--- Exercise brief ---
Output the opening lines of the records exactly. End with the line that contains "580x370 pixels.".

Collected data
========================================
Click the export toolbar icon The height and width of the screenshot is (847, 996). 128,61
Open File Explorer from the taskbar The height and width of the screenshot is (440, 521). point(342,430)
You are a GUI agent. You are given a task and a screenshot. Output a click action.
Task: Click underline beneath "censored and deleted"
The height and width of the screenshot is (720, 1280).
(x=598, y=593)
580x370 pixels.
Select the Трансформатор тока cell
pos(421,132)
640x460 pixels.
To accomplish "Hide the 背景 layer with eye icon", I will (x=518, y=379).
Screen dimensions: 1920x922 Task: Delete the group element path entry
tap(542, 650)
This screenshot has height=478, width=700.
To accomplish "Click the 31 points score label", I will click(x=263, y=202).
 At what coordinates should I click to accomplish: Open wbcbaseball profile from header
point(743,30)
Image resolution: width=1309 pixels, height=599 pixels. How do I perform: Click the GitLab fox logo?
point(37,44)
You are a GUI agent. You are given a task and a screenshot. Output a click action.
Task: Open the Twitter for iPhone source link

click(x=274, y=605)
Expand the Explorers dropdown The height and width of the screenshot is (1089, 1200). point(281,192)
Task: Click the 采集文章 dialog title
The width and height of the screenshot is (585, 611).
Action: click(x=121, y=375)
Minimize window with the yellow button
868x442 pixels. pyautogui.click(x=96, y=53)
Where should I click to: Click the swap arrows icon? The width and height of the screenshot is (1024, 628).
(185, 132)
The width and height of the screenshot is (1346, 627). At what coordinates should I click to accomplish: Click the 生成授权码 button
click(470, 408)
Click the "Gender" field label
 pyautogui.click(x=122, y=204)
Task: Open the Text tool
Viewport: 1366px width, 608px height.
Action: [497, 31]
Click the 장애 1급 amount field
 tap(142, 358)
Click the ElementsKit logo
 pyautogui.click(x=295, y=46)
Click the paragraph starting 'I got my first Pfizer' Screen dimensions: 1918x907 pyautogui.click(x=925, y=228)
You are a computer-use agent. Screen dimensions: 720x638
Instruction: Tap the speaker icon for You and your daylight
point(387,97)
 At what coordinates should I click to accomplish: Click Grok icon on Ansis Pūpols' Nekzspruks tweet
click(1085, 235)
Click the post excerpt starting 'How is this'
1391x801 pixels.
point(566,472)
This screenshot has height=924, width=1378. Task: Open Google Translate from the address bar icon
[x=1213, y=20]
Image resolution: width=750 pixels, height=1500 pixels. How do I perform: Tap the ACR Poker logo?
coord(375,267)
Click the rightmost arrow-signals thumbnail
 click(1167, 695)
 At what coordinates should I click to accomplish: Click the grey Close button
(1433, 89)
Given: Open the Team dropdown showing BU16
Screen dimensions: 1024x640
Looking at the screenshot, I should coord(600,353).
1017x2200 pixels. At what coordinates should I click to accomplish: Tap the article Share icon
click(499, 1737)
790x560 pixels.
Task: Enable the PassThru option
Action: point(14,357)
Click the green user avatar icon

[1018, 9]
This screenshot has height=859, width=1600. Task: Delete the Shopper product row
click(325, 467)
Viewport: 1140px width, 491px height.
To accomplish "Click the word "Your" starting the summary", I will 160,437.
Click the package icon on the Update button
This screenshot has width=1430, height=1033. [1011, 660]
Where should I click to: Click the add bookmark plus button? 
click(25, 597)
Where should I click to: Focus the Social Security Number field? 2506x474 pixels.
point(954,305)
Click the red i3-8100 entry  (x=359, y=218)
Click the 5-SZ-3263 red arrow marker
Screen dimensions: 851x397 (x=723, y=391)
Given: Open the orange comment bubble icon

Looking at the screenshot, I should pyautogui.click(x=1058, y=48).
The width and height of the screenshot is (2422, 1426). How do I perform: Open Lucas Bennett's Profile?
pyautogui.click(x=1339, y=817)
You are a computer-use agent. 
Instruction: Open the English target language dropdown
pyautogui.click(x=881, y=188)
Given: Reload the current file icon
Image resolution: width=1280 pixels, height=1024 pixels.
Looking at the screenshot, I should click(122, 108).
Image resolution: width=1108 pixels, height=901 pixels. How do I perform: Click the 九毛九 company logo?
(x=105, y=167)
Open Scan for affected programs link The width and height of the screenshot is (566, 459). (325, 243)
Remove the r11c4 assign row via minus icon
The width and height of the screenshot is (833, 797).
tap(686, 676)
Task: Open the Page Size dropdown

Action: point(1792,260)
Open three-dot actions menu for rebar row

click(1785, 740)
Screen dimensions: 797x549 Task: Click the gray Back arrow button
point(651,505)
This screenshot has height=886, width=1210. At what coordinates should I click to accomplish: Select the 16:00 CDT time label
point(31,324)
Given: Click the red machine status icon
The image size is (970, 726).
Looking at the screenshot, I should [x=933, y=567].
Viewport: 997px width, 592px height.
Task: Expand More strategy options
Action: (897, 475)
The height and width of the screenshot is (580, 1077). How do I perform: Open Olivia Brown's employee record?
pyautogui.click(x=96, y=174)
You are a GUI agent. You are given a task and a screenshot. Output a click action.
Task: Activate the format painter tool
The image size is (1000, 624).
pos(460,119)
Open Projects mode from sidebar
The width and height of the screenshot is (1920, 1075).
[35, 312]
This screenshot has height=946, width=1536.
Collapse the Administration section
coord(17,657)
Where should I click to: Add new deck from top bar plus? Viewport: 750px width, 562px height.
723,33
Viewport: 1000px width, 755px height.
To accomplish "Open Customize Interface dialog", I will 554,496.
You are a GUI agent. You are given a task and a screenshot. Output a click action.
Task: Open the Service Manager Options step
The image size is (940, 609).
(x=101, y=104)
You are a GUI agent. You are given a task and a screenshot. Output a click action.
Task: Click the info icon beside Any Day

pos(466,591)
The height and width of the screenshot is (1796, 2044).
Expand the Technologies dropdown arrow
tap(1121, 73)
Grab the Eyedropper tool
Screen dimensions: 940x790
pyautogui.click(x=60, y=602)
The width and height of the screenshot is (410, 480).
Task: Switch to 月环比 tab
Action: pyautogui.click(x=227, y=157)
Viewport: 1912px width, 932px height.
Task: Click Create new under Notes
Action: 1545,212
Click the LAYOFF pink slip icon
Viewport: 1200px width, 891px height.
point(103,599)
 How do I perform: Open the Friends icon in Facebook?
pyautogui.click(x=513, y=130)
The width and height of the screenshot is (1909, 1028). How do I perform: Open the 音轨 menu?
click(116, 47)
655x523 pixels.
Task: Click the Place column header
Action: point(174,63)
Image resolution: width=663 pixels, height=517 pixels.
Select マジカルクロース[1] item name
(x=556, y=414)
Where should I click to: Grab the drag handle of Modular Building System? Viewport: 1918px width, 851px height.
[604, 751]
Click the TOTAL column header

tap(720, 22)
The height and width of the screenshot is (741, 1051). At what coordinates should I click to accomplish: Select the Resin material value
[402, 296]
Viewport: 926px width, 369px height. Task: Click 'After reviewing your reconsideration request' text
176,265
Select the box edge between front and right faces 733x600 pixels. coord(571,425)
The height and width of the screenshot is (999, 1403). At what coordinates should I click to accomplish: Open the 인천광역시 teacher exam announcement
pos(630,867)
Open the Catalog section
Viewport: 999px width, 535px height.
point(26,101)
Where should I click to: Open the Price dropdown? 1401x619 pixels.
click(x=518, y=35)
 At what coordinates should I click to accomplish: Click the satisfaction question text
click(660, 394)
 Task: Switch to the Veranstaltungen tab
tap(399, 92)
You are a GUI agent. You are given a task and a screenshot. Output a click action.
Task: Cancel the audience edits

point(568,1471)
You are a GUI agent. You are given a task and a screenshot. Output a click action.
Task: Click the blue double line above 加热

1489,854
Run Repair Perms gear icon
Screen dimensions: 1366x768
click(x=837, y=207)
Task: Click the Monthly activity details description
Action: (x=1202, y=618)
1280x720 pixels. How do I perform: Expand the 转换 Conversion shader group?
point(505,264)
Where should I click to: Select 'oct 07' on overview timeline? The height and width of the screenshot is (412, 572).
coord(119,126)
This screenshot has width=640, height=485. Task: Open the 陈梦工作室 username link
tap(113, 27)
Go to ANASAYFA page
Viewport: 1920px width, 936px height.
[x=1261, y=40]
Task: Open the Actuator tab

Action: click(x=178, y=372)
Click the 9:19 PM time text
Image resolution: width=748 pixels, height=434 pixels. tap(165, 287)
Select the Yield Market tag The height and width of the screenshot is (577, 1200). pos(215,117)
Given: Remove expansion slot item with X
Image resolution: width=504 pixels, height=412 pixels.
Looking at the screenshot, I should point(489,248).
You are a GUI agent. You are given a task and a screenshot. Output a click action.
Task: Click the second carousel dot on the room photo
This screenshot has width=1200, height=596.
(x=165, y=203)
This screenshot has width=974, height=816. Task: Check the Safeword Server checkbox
========================================
--- Written answer ---
Click the export toolbar icon The height and width of the screenshot is (847, 996). 128,61
Open File Explorer from the taskbar The height and width of the screenshot is (440, 521). point(342,430)
You are a GUI agent. You are given a task and a screenshot. Output a click action.
Task: Click underline beneath "censored and deleted"
The height and width of the screenshot is (720, 1280).
(x=598, y=593)
580x370 pixels.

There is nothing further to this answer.